4. Membrane association of viral components

A prerequisite for budding of infectious enveloped virus particles is the assembly of all virus components at a conjoint cellular membrane. Viral membrane glycoproteins are, as a rule, co‐translationally inserted into ER membranes [25] and often modified during their passage through the secretory pathway, where they may be retained by specific signals. Endocytosis motifs in the cytoplasmic tails of viral glycoproteins can mediate re‐localization from the cell surface to endosomal membranes. For instance, retroviral Env glycoproteins were shown to localize predominantly to intracellular endosomal membranes at steady state due to highly conserved endocytosis motifs [26, 27].

The inner structural proteins of enveloped viruses that form the viral core or capsid, on the other hand, generally lack membrane‐spanning domains and have to be anchored in or associated with membranes containing the viral transmembrane proteins prior to or during budding. Co‐localization of glycoproteins and core proteins can be achieved by different mechanisms: a simple approach is consecutive translation of one single structural polyprotein that is inserted into a lipid bilayer. Proteolytic cleavage of the polyprotein then yields individual capsid and glycoproteins, both of which remain associated with the same membrane. For instance, all structural proteins of members of the Flaviviridae family including Hepatitis C Virus are synthesized as a single polyprotein, which is co‐translationally inserted into the ER membrane (reviewed in [28]). Upon proteolytic cleavage, both the E1/E2 glycoproteins and the RNA‐binding core protein remain associated with the ER, thus ensuring co‐localization of all components prior to budding. Similarly, the structural proteins of alphaviruses such as SFV are synthesized as a single polyprotein on ER membranes [21]. The SFV capsid protein C is, however, released into the cytoplasm upon proteolytic cleavage, whereas the E1/E2 glycoprotein is targeted through the secretory pathway towards the plasma membrane, where C binds specifically. In this case, independent targeting of C to the plasma membrane is required. This also applies to most other viruses, whose inner structural proteins are commonly translated from individual mRNAs on free polysomes in the cytoplasm and subsequently recruited to their respective budding membrane by specific targeting signals.

Such recruitment of inner structural proteins to the budding site may be facilitated by their specific interaction with the cytoplasmic tail of viral transmembrane proteins.
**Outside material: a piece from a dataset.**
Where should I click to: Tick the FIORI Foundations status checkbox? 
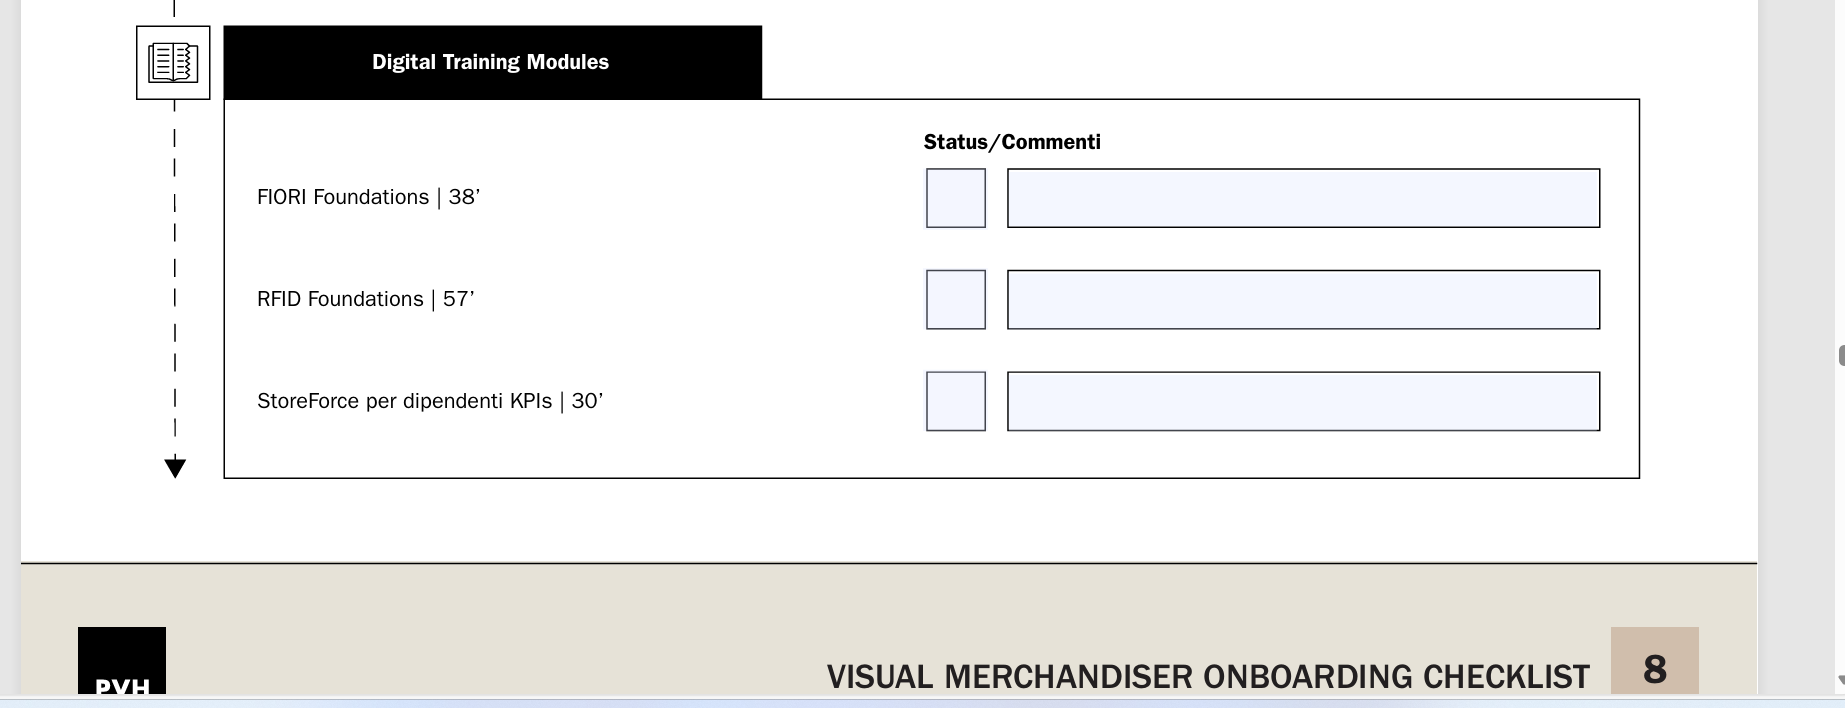tap(956, 198)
Pre‐assembled cytosolic capsids of Foamy Virus or the retrovirus Mason‐Pfizer Monkey Virus (M‐PMV) specifically traffic to intracellular membranes enriched in viral glycoproteins, where budding occurs [29, 30]. Direct interaction of core and membrane glycoproteins is likely to occur during budding of all enveloped viruses in order to assure formation of a complete virion, but specific binding may be weak and contribute to budding only in multimeric complexes. Incorporation of glycoproteins into VLPs may even occur without specific interaction. Striking examples are retroviruses, which can be functionally pseudotyped (i.e. incorporate heterologous membrane proteins) with glycoproteins from completely unrelated virus families (summarized in [31]), making a specific interaction of inner structural and viral membrane proteins highly unlikely. Moreover, the predominant steady‐state localizations of inner viral structural proteins and glycoproteins often only partially overlap. In summary, specific interaction of viral membrane glycoproteins and inner core proteins are rarely sufficient to anchor core proteins to the budding membrane and trigger virion formation. Other mechanisms are likely to be required to target viral proteins towards selected membranes as described below.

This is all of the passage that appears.